Even if there’s money to be made—and PotCoin estimates the ‘global legal marijuana market’ amounts to $100 billion—normal bankers are afraid to get involved in this unstable trade.
Like any other start up, PotCoin, desperately needs publicity to reach the niche market it hopes to dominate. Unlike any other PR strategy I’ve ever heard of, PotCoin enlisted noted ‘bad boy’ Dennis Rodman, formerly of the NBA as a rep.
In June, PotCoin dispatched Rodman for his fifth trip to North Korea to see his BFF, Supreme Leader, Kim Jong-un. Of course, as a cast member for two seasons of Celebrity Apprentice, Rodman claims a similar relationship with U.S. Supreme Leader Donald J. Trump.

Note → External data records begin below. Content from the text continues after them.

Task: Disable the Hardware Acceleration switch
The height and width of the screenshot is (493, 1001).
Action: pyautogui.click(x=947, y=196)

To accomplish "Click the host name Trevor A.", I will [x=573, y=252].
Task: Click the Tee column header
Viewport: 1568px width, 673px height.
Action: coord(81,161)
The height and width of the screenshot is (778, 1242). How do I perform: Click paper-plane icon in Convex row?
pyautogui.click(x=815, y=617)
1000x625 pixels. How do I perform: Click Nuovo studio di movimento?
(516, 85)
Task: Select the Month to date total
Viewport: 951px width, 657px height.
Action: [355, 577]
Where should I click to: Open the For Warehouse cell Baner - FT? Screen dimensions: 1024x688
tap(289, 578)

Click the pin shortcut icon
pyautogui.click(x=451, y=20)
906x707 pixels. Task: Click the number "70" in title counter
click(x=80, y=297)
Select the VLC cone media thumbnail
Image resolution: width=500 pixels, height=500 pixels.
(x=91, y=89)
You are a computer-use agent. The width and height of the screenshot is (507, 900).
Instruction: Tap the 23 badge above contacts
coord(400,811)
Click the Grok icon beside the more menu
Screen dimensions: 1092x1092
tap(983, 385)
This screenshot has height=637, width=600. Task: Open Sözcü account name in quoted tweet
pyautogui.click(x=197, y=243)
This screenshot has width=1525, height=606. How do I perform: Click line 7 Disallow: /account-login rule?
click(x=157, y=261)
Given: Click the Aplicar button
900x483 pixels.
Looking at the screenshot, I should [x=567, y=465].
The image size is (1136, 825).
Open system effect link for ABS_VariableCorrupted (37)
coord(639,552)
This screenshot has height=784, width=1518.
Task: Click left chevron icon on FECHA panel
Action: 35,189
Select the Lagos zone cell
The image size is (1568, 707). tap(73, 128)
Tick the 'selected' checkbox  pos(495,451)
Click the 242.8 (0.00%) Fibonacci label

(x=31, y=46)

You did not have to be an expert in crypto-currencies to see that this strategy backfired, at least in the short term as Kim Jong-un continued to fire off missiles and threaten the world and in particular Guam with nuclear annihilation while communing with his pal.
But did the PotCoin-Rodman strategy work in the longer term? In the weeks that followed, PotCoin bounced back though exhibiting the usual crypto-volatility, up and down.